TableApp raises $78,000 to expand into Penang and Johor Bahru
Tableapp founder Benson Chang
TableApp founder Benson Chang used to help his parents run one of their family restaurants in his early days. One of the biggest problems he spotted at the time was a lack of manpower to take reservations during peak periods. When the staff were busy serving diners and the telephone rang, they simply didn’t have the time to pick it up. The result: a lost customer. Benson thought the best way to remedy this is to reduce telephone bookings, and instead deal with them online. TableApp was born.
TableApp provides instant restaurant reservations for free. For diners, this means no queue, no wait, and no hassle. For restaurant owners, it means lower labor costs.
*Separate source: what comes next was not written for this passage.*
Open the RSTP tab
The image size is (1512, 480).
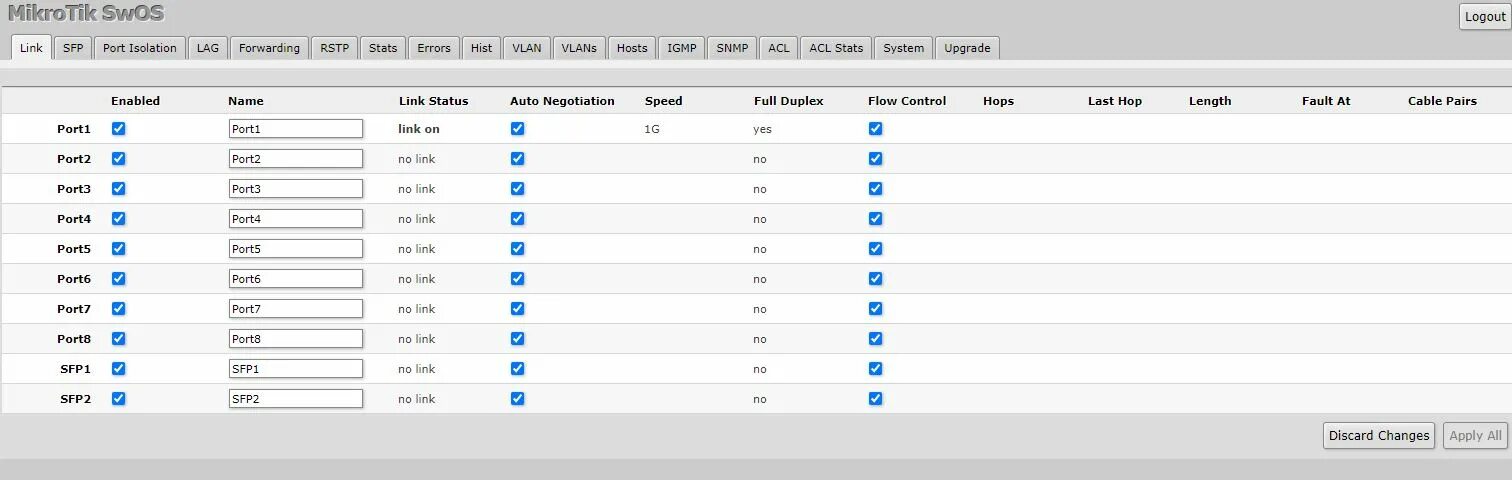334,48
The startup charges restaurants a monthly maintenance fee, with extra for every successful booking made. So far, TableApp has seated a total of more than 200,000 diners at its partner restaurants, and has over 500 restaurant listings in Malaysia and Thailand. The company has snapped up series A funding from Sea Unicorn, 500 Startups, and Kathrein Ventures.
Malaysia ranks sixth in the world in terms of car theft, with one car lost every 24 minutes. Less than one out of 10 stolen cars are ever recovered and returned to owners. Those grim statistics gave Syed Ahmad Fuqaha the idea for Katsana, a startup that offers GPS tracking and fuel monitoring systems for vehicles, with data analytics capabilities.
Katsana’s GPS tracking system allows users to trace the current position of their vehicles and retrieve the history of a car’s movement down to the smallest details. This means it can detect if a vehicle met a mishap, moved out of predefined area, or if its driver was speeding. The company’s fuel monitoring system, on the other hand, detects refueling or a sudden drop in the fuel level in the car’s tank.
Ultimately, Fuqaha believes the strength of Katsana lies in its collection of data and its algorithms, which play a critical role in its analysis of driver behavior. This feature is certainly interesting for Malaysia’s auto insurance sector, which is paying over an average of US$1 billion in claims per year.